→ TASK TO COMPLETE:
Of the lines below, write out exactly those from the line with "回答 (405, 2501)" through the line with "王上11:15 (45, 2143)", both included, and skip the rest.

→ EXTRACTED INFORMATION:

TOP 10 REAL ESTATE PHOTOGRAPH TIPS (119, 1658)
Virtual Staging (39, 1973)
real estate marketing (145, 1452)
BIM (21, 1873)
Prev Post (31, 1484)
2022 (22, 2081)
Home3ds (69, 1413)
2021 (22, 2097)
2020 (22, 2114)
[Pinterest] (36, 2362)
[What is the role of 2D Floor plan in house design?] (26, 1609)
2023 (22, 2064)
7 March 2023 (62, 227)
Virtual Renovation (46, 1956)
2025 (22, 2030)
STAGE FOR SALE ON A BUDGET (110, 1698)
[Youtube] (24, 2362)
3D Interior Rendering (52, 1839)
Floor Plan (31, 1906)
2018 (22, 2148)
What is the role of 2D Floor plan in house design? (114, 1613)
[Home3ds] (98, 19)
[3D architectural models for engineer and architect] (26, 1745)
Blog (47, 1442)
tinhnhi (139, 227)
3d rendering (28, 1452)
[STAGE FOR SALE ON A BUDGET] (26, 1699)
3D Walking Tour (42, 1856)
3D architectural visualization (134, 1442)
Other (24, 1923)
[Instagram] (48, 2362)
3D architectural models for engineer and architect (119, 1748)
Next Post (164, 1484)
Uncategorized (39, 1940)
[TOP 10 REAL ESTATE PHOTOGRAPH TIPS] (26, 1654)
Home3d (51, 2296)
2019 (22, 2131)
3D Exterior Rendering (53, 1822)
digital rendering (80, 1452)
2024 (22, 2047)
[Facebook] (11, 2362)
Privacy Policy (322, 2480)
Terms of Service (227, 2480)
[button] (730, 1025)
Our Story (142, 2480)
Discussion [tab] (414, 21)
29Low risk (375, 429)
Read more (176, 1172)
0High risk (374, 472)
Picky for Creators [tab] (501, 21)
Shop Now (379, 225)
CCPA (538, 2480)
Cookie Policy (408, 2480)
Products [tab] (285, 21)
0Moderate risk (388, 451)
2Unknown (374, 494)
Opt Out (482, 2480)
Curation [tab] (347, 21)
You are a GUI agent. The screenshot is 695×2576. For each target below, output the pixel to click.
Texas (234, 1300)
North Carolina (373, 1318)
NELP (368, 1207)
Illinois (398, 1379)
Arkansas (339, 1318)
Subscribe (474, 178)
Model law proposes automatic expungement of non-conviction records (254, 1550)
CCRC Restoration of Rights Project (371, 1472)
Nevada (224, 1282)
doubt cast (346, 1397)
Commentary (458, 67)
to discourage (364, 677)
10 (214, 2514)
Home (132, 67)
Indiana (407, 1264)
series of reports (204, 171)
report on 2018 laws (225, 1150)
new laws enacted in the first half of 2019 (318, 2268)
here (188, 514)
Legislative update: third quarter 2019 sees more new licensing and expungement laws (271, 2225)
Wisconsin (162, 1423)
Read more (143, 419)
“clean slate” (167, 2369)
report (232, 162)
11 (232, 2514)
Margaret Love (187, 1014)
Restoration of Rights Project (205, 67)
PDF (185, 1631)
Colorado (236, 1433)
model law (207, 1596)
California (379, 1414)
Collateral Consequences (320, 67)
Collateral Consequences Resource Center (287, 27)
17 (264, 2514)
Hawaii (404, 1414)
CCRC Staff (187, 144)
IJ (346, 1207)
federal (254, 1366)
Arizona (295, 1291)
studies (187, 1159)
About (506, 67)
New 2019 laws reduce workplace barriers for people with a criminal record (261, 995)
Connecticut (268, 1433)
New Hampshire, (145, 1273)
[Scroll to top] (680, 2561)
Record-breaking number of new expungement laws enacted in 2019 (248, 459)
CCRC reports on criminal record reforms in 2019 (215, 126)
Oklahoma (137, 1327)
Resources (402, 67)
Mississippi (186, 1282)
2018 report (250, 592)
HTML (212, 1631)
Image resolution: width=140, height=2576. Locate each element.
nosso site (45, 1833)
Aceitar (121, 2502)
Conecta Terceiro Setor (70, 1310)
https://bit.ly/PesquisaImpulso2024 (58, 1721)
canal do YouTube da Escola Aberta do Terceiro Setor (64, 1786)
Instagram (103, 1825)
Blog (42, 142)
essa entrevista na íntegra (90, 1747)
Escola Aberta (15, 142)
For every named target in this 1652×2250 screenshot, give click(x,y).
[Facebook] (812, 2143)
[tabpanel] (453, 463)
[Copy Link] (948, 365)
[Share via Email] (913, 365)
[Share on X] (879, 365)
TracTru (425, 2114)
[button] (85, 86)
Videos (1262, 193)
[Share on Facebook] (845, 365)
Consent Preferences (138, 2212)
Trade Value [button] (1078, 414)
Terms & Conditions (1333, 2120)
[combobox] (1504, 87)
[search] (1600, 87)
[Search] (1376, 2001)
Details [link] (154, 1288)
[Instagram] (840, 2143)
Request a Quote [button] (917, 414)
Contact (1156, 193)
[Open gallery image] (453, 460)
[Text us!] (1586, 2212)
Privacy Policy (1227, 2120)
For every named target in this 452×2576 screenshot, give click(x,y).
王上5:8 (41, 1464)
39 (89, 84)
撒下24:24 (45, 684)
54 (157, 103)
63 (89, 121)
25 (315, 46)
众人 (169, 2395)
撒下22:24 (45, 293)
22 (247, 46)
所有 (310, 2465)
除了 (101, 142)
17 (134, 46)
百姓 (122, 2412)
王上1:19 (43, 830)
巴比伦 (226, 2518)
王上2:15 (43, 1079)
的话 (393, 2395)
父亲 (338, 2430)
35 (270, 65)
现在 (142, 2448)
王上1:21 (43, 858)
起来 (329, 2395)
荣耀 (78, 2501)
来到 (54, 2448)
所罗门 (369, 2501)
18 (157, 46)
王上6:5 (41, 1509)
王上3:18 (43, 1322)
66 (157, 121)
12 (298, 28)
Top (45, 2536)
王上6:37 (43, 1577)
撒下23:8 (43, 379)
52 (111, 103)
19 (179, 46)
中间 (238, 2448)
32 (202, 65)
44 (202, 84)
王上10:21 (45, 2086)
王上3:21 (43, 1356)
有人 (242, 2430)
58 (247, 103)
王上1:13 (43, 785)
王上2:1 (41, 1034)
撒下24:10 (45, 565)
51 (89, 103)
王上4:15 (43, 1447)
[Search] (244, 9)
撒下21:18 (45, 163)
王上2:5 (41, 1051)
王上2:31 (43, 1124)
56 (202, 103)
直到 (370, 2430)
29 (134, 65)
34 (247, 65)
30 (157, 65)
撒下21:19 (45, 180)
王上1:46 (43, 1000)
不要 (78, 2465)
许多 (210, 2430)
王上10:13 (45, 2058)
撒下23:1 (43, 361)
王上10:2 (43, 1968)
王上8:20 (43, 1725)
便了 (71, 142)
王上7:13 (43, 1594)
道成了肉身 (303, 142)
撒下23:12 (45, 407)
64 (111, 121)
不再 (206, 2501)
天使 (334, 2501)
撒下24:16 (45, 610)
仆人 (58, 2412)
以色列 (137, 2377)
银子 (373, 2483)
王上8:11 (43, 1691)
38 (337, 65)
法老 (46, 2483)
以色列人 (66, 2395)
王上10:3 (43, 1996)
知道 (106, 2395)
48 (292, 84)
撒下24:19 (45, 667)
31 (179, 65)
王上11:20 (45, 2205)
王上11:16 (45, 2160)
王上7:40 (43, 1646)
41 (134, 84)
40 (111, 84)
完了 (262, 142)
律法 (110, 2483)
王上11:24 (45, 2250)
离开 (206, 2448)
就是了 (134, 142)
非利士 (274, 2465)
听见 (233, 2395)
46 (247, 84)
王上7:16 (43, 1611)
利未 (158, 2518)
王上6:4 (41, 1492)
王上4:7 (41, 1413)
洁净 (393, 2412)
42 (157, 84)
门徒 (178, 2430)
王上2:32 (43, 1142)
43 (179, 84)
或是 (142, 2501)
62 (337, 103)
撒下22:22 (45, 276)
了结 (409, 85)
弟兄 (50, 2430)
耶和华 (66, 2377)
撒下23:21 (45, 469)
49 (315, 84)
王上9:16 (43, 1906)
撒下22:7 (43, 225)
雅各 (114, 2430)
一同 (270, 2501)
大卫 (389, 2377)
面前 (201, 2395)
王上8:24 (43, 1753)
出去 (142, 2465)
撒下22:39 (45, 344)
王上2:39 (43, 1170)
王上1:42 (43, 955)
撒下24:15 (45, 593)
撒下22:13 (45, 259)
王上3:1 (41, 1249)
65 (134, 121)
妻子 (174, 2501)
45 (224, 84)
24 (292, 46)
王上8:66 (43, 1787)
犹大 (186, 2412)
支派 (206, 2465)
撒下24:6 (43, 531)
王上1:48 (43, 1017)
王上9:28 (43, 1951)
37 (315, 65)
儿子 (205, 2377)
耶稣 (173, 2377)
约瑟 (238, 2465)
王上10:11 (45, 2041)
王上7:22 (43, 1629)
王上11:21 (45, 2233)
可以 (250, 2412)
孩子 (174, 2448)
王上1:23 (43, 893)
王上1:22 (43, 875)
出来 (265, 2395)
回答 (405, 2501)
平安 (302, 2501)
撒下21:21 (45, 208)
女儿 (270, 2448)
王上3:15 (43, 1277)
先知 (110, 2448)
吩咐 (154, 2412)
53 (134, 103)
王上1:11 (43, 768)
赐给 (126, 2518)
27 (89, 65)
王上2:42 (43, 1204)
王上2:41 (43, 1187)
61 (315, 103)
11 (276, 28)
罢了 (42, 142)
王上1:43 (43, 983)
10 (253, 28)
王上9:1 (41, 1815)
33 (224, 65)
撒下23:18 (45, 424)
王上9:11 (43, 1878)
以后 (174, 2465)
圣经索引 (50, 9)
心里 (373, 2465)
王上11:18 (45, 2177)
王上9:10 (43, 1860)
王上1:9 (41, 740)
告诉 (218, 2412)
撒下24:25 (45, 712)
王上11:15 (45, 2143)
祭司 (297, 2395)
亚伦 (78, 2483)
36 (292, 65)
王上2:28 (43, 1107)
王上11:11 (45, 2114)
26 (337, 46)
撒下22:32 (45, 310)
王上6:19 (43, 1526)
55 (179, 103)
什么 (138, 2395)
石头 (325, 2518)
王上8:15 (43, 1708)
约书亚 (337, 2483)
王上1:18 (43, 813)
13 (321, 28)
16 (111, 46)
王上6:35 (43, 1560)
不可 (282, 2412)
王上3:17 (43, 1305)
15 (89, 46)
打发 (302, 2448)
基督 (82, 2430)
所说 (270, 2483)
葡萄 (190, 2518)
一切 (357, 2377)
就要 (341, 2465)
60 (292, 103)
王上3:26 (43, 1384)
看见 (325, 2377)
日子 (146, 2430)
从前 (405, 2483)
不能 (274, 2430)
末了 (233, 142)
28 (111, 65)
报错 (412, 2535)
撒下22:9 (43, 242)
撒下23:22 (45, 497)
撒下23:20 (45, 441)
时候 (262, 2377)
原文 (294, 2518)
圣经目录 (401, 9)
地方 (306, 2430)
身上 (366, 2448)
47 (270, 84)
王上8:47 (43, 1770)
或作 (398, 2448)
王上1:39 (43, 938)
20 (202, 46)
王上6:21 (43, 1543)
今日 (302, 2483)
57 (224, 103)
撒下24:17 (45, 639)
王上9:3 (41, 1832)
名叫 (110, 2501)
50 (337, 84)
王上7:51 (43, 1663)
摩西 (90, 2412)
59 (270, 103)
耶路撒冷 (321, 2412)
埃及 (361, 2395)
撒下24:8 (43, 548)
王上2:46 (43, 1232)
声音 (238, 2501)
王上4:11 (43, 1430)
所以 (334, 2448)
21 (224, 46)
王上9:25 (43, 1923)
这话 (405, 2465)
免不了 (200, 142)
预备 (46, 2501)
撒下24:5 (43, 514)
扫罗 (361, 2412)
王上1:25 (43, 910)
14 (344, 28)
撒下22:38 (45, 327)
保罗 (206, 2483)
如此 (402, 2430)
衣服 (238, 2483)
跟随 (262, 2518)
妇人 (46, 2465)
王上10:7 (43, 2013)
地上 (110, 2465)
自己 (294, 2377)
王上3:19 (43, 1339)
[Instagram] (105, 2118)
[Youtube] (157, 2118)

→ RESULT OF THIS TASK:
回答 (405, 2501)
平安 (302, 2501)
撒下21:21 (45, 208)
女儿 (270, 2448)
王上3:15 (43, 1277)
先知 (110, 2448)
吩咐 (154, 2412)
53 (134, 103)
王上1:11 (43, 768)
赐给 (126, 2518)
27 (89, 65)
王上2:42 (43, 1204)
王上2:41 (43, 1187)
61 (315, 103)
11 (276, 28)
罢了 (42, 142)
王上1:43 (43, 983)
10 (253, 28)
王上9:1 (41, 1815)
33 (224, 65)
撒下23:18 (45, 424)
王上9:11 (43, 1878)
以后 (174, 2465)
圣经索引 (50, 9)
心里 (373, 2465)
王上11:18 (45, 2177)
王上9:10 (43, 1860)
王上1:9 (41, 740)
告诉 (218, 2412)
撒下24:25 (45, 712)
王上11:15 (45, 2143)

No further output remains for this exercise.